Es ist alles andere als lustig, wenn ich lesen muss, dieser „Tempelhupfer in der österreichischen Politik“, Gerald Grosz, will sich auch bewerben. Ein eklatanter Schreihals in den Medien, Gründer etlicher kurzlebiger Parteien und zuletzt auch noch Bundespräsidentschafts-Kandidat gegen Van der Bellen. Allerdings mit knapp 5,57% Zustimmung bekam er da eine deutliche Abfuhr. Am Freitag kündigte der ehemalige BZÖ-Politiker Gerald Grosz gegenüber der APA seine Kandidatur für den SPÖ-Vorsitz an.
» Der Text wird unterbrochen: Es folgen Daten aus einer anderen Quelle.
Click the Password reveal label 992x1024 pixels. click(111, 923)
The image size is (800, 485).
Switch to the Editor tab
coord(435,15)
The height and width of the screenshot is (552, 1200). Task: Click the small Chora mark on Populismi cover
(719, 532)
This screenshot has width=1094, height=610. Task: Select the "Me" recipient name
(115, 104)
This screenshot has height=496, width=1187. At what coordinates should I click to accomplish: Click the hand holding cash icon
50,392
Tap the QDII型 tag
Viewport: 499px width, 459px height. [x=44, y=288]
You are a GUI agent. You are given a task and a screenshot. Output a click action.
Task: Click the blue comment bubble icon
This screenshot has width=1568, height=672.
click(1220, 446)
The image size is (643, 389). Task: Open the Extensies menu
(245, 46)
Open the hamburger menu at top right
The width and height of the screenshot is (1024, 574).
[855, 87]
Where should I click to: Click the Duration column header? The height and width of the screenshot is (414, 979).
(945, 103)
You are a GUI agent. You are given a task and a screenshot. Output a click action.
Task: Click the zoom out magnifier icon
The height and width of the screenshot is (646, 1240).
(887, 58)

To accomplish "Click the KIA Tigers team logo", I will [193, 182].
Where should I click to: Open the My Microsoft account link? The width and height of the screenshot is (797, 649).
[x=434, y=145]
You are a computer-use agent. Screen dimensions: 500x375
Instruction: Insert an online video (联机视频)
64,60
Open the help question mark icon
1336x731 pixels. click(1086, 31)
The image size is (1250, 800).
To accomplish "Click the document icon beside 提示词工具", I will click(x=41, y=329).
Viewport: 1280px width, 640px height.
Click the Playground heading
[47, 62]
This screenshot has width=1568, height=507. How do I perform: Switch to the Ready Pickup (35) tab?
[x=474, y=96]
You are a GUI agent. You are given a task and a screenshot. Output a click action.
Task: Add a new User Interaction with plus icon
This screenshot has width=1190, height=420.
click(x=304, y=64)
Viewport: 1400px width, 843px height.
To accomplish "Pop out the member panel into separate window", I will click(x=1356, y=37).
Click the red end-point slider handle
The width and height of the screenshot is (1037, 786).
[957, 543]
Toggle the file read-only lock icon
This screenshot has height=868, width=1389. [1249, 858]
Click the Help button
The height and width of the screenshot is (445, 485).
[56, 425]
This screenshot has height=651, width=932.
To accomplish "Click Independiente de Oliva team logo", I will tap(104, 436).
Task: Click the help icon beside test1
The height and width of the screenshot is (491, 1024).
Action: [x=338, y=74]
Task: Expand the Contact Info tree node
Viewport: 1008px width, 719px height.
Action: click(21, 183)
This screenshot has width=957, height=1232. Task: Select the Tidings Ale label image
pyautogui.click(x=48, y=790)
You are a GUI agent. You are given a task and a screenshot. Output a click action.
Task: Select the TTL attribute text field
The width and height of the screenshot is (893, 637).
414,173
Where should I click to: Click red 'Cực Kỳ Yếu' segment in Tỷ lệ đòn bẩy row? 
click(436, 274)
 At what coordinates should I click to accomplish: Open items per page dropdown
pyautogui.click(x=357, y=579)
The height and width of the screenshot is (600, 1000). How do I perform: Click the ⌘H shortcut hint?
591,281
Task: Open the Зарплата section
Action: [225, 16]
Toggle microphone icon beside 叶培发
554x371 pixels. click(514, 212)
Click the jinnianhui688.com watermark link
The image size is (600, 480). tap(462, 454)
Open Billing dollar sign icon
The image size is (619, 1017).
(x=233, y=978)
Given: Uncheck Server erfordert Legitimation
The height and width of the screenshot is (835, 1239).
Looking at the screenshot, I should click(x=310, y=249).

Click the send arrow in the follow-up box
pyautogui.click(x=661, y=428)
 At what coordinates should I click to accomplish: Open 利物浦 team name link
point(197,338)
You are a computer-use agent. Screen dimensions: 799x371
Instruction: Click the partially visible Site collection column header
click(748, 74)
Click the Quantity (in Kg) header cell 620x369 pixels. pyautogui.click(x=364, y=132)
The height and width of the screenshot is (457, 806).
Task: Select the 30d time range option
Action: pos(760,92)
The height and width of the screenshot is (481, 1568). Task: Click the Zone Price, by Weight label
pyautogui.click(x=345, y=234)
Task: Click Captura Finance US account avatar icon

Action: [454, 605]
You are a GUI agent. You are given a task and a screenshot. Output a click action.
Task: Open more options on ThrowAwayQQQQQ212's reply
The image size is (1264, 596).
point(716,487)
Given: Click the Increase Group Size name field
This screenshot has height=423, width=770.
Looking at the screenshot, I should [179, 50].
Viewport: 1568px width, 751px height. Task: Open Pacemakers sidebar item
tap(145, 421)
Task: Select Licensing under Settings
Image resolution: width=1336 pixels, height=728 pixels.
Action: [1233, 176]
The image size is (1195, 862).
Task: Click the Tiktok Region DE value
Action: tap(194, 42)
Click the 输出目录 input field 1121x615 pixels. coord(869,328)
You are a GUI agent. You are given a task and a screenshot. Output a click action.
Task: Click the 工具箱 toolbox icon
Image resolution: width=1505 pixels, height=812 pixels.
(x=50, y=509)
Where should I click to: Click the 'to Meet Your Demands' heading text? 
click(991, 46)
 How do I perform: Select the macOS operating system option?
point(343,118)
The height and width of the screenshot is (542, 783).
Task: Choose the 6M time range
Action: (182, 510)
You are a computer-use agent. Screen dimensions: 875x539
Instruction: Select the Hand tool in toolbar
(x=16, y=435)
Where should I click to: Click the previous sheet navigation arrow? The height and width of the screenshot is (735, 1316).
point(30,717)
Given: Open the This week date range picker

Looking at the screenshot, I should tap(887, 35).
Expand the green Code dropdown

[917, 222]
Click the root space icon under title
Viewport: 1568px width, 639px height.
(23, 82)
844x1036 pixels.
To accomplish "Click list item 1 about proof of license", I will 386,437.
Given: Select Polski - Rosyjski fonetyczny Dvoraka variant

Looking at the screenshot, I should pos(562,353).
Zuletzt war er Redner beim „politischen Aschermittwoch“ der rechtspopulistischen „Alternative für Deutschland“ (AfD). Nun wendet er sich aber einer anderen Partei zu: „Ich bin mit heutigem Tag, 24. März 2023, Mitglied der Sozialdemokratischen Partei Österreichs geworden und darf hiermit mitteilen, dass ich mich um das Amt des Bundesparteivorsitzenden der SPÖ bewerbe!“, heißt es in einem Schreiben an die SPÖ. Da hat er sich aber gewaltig geirrt. Pech für Grosz: Die SPÖ lässt die Kandidatur nicht zu. Zwar hatte Grosz die dafür notwendige SPÖ-Mitgliedschaft beantragt, aber: „Das Beitrittsansuchen des Rechtspopulisten Gerald Grosz wird natürlich abgewiesen. Grosz repräsentiert das Gegenteil der Grundsätze der Sozialdemokratie“, hieß es aus der Partei zur APA. Diesem Typen ist nichts zu blöd. Hauptsache, er ist in den Medien. Besonders die „Privaten“ laden diesen politischen Ungustl immer wieder ein.